Examples of achievements

Selected publications

Adaptive Fuzzy Partition


In the context of supervised database classification, the Fuzzy Partition algorithm [1] allows to generate fuzzy rules from numerical data by developing two steps:

  1. partitioning a working space into fuzzy subspaces;
  2. defining a fuzzy rule for each fuzzy subspace.

Let us assume that the working space is a N-dimension hyperspace defined by N molecular descriptors, each dimension i can be partitioned into L intervals Iij, where j represents an interval in the partition selected. Indicating with P(x1, x2, ... xn) a molecular vector in the hyperspace, a rule for a subspace Sk, derived by combining N intervals Iij, is defined by [2]:

if x1 is associated with µ1k(x1) and x2 is associated with µ2k(x2)... and xN is associated with µNk(xN)   =>   the score of the activity O for P is OkP, (1)

where xi represents the value of the ith descriptor for the molecule P, µik is the membership function related to the descriptor i for the subspace k, and OkP is the biochemical activity value related to the subspace Sk. The "and" of the fuzzy rule is generally represented by the Min operator [3] and the membership functions can be defined by triangular, trapezoidal or gaussian shapes [2,4,5].

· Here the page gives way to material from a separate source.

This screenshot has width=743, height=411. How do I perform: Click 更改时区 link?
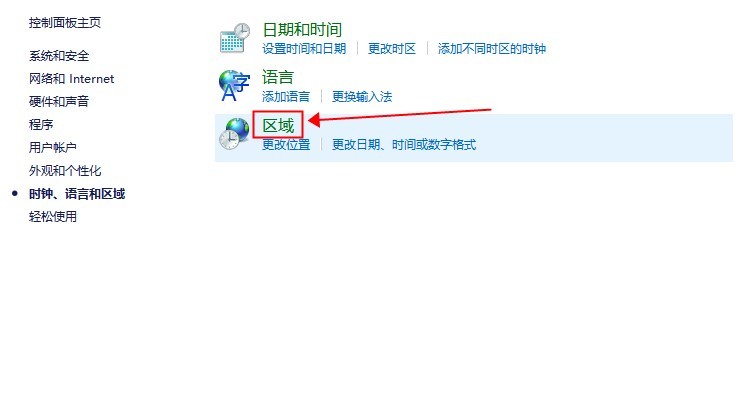click(x=392, y=49)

These techniques of rule generation are very simple as all the fuzzy rules can be formulated by linguistic labels. But their performances in the database classification depend on the choice of the partition selected. Generally, a coarse partition leads to a generalist system but also to a model where prediction results are too approximate; a fine partition leads to a precise model of classification but also to a non-generalist system. To overcome this drawback, fuzzy classification methods were proposed [6], which simultaneously use several fuzzy partitions of different sizes in a single fuzzy rule-based classification system. Then, the relation (1) becomes:

if x1 is associated with µ1km(x1) and x2 with associated to µ2km(x2)... and xN is associated with µNkm(xN)  =>   the score of the activity O for P is OkmP,    (2)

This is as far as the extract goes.